UAE to invest $8bn in power

The UAE is expected to pump more than $8 billion (Dh29.36 billion) in electricity generation over the next eight years with capacity expanding by over 53 terrawatt hours by end-2021, Business Monitor International said recently.

“Expansion is the name of the game in the UAE’s electricity market. With more than $8 billion expected to be invested in the period up to 2020, covering thermal, renewable, coal and nuclear generating capabilities, the market will remain highly attractive to international developers; however, the tight time frames for some ambitious new projects, intended to hike output by more than 50 per cent, will present logistical challenges,” BMI said in a press release.

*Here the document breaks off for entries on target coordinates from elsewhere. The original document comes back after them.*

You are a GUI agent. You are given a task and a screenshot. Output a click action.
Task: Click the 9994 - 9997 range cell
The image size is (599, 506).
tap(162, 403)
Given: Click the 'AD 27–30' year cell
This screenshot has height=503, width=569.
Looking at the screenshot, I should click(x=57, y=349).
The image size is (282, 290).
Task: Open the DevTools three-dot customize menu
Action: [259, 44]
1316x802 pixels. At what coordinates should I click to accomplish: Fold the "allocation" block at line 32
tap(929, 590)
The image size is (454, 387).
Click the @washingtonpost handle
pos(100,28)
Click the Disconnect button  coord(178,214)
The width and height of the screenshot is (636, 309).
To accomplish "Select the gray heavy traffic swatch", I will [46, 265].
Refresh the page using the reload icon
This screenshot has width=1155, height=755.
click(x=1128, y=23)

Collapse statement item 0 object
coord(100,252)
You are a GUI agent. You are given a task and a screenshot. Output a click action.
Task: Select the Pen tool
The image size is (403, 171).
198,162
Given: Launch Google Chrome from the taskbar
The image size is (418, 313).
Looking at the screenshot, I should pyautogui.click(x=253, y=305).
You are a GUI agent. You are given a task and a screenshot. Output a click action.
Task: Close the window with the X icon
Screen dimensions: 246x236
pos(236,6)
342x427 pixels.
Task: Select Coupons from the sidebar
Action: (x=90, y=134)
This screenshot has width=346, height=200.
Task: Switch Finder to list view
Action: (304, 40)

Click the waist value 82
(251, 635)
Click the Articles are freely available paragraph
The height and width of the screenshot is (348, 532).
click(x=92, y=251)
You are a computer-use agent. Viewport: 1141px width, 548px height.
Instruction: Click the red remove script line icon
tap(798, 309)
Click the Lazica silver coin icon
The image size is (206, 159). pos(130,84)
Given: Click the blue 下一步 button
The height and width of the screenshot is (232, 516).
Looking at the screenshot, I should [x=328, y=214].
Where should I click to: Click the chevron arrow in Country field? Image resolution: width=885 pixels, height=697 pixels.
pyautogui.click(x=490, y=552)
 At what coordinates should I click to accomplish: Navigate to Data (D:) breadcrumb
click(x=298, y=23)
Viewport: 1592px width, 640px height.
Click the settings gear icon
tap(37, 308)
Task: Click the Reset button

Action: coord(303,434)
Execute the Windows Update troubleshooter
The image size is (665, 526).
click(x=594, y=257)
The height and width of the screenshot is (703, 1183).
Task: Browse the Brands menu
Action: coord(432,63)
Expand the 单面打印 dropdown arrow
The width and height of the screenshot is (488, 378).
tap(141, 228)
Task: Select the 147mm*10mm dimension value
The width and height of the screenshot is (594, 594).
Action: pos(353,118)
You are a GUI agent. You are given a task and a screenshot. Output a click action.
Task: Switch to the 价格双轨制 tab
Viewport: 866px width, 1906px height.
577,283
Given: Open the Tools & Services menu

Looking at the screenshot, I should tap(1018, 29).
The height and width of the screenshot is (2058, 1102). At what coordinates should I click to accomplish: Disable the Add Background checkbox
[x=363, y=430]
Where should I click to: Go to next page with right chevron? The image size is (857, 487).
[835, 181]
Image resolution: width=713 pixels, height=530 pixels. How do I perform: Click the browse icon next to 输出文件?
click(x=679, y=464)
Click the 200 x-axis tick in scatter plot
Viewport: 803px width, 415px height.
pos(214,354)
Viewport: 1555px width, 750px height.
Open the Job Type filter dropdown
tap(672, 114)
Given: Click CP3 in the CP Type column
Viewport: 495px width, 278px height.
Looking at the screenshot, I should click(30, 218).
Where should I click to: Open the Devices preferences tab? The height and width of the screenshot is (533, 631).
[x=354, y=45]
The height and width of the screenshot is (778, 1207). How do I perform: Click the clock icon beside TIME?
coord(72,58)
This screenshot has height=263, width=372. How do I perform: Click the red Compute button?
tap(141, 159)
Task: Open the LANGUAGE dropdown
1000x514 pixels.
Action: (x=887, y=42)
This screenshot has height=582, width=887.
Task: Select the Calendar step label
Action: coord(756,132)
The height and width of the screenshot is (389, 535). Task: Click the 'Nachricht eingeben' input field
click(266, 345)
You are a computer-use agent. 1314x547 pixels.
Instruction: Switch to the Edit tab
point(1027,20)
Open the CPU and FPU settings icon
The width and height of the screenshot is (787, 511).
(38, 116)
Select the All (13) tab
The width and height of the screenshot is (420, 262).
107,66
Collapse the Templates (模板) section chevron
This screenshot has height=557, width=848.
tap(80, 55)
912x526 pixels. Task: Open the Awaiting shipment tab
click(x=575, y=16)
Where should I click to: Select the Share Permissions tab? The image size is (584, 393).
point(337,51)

Total power generation in the UAE for 2012 is forecast at 90.48 terrawatt hours (TWh), representing a year-on-year rise of nearly four per cent. With plenty of new generating capacity coming online in Abu Dhabi in the next few years, BMI envisages an uptick in annual production, lifting overall capacity to more than 123TWh by 2017. With nuclear added into the mix, power generation is set to reach 144.2TWh by end-2021.

BMI anticipates that natural gas-fired generation will grow by a more modest 3.6 per cent between2012 and 2021. Nuclear is expected to account for 13.6 per cent of the total energy mix by the end of this period. Alongside nuclear, the UAE is also persevering with fossil-fuel based additions, with plans for coal-fired power stations in Dubai; however, the report did not factor coal into the wider energy mix.

It also sees solar and renewables making up a more significant contribution to the overall energy mix. The first, 13MW phase of the planned 1,000MW Mohammed bin Rashid al-Maktoum Solar Park, is due to be completed in2013. Under the Dubai Integrated Energy Strategy 2030, the aim is to reduce energy consumption by 30 per cent through the implementation of enhanced energy-efficient initiatives like the solar PV park. By 2030, Dubai aims to generate at least 5 per cent of its energy from renewables, 12 per cent from clean coal and 12 per cent from nuclear power – an ambitious target. Dubai Electricity and Water Authority (Dewa) expects that distributed rooftop solar power sources would make a practical contribution to Dubai’s power needs, at around 20%, or around 2,500 megawatts(MW), by 2030.

With the nuclear ball rolling, BMI expects more contract awards through 2013. Emirates Nuclear Electricity Corporation (ENEC) was awarded its construction licence for two of four planned nuclear units in the west of Abu Dhabi in mid-July 2012. The Federal Authority for Nuclear Regulation (FANR) granted the licence in mid-July 2012 and gave the green light for the building of two advanced pressurised water reactors (APRs), with each having a 1,400MWcapacity. In Q312, it signed deals with six companies to supply uranium over a 15-year period. These companies were ConverDyn of the US, Canada’s UraniumOne, Urenco of the UK with Rio Tinto, Russian’s Tenex and France’s Areva. These companies will provide enriched uranium to Kepco Nuclear Fuels, which will then make the fuel assemblies for the four planned units.

BMI forecasts a sharp increase in annual power demand over the 2012-2021 period, with an anticipated average annual increase in consumption of 5.6 per cent. Consumption of 81.0TWh will rise to 133.5TWh by 2021, under our forecast scenario. Much of this growth will be underpinned by a rising population, which we see increasing from 8.1mn in 2012 to 9.3mn by end-2021.